#### Given information ####

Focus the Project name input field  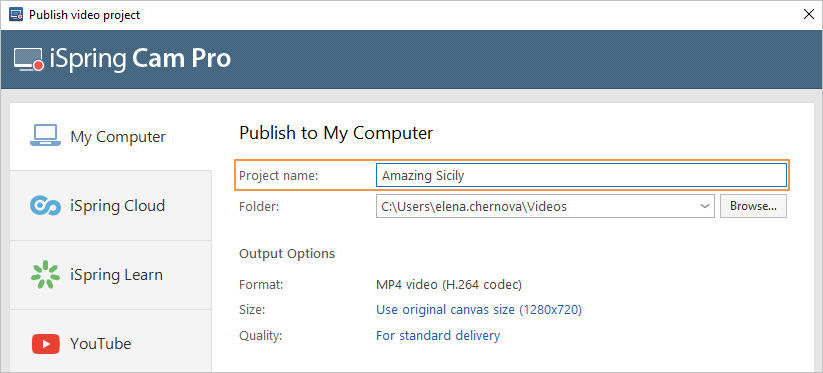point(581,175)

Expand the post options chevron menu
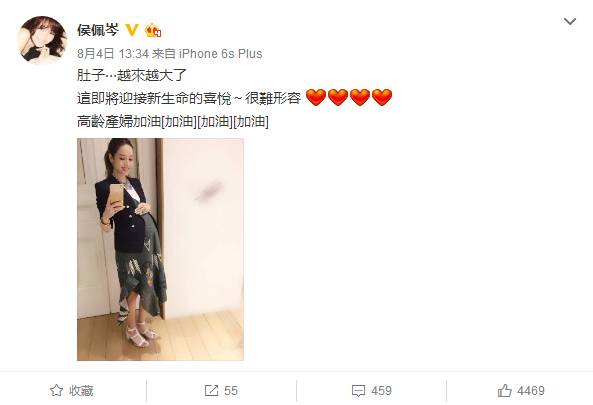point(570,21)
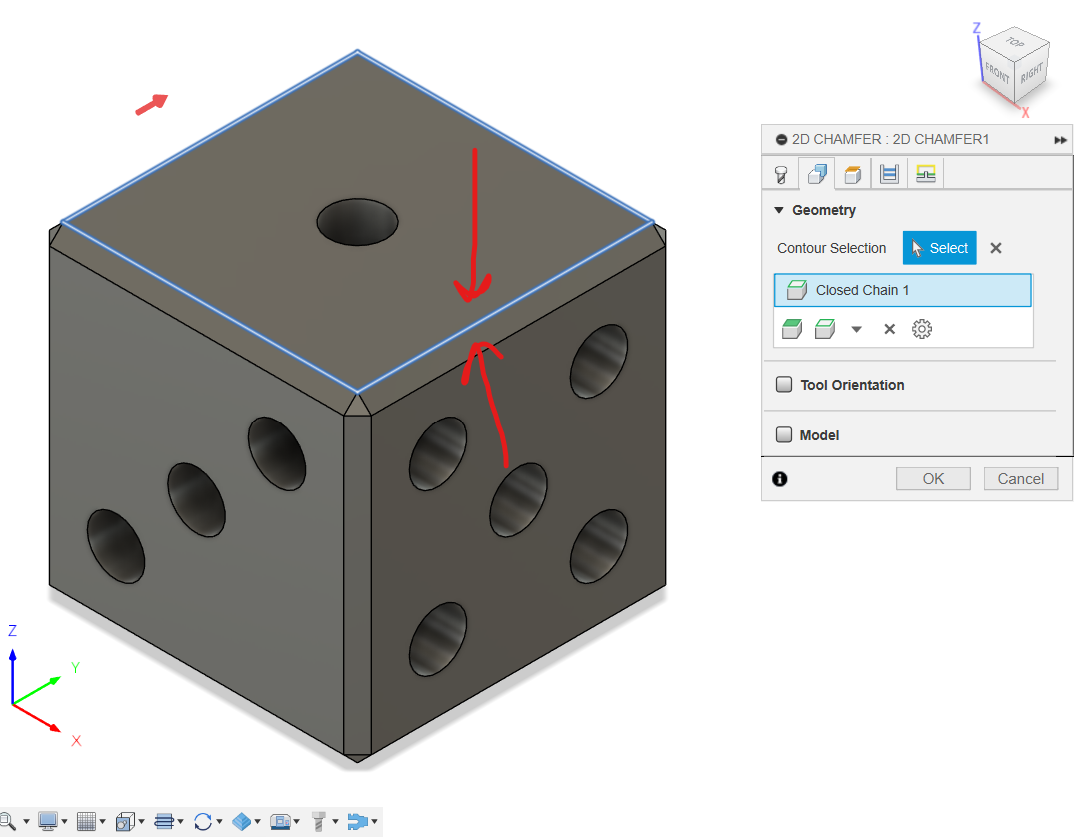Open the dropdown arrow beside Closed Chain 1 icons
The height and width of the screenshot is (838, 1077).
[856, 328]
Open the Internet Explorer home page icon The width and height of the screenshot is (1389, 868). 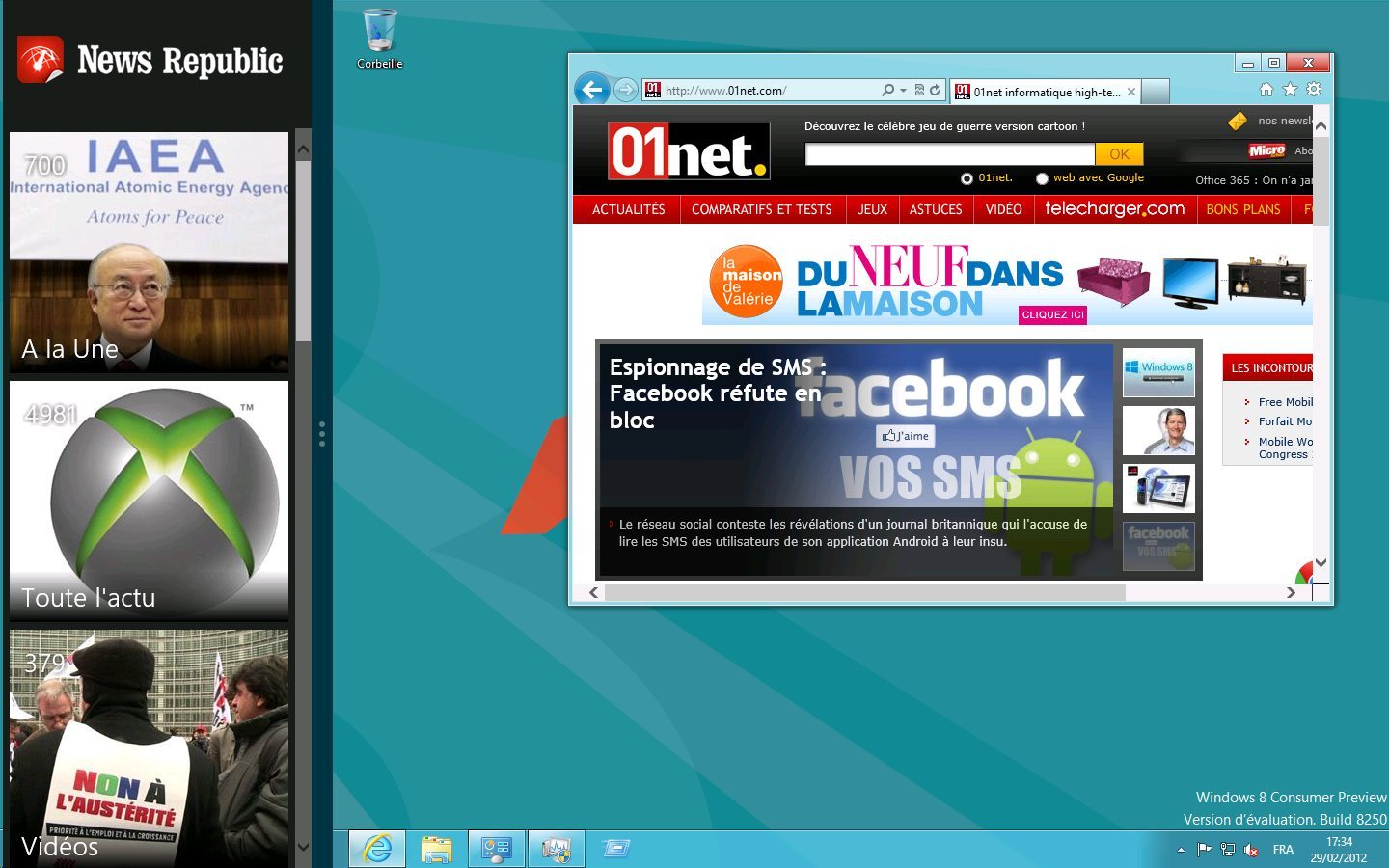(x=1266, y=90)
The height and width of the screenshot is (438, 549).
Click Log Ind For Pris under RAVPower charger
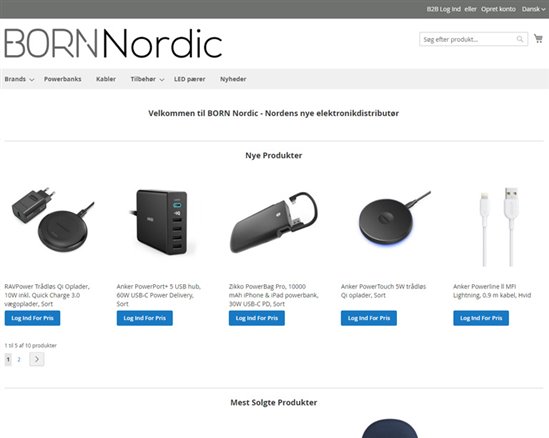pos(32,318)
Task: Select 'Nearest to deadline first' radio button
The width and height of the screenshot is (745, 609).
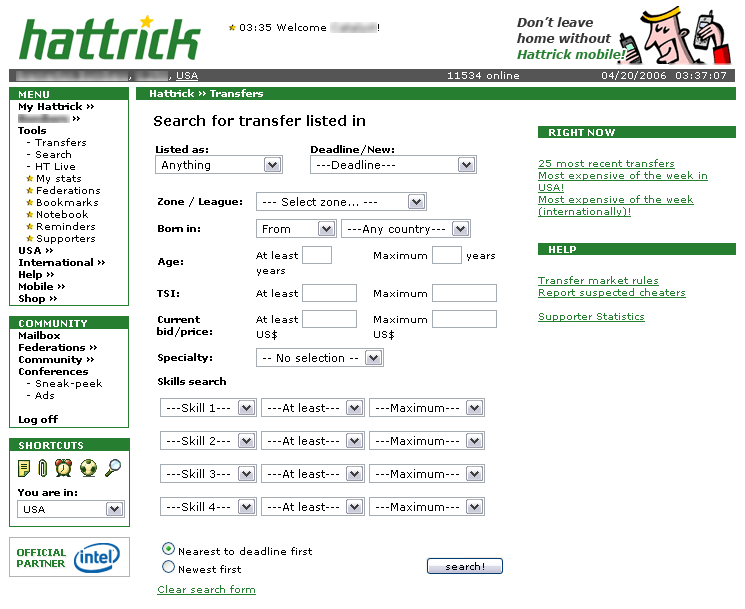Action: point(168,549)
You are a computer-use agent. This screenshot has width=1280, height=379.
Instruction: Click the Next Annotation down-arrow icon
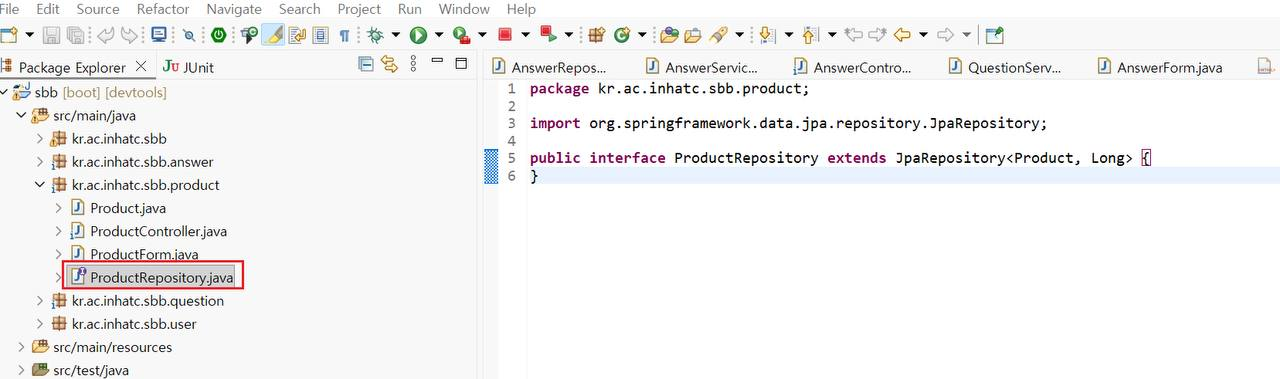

####

The task — Copy the lines of the material from the one containing "The height and width of the screenshot is (438, 549)." through the end, inclusive, reproducing them exactly and leaving out the pictures.

Answer in full —
The height and width of the screenshot is (438, 549).
Click Log Ind For Pris under RAVPower charger
pos(32,318)
Task: Select 'Nearest to deadline first' radio button
The width and height of the screenshot is (745, 609).
Action: point(168,549)
You are a computer-use agent. This screenshot has width=1280, height=379.
Instruction: Click the Next Annotation down-arrow icon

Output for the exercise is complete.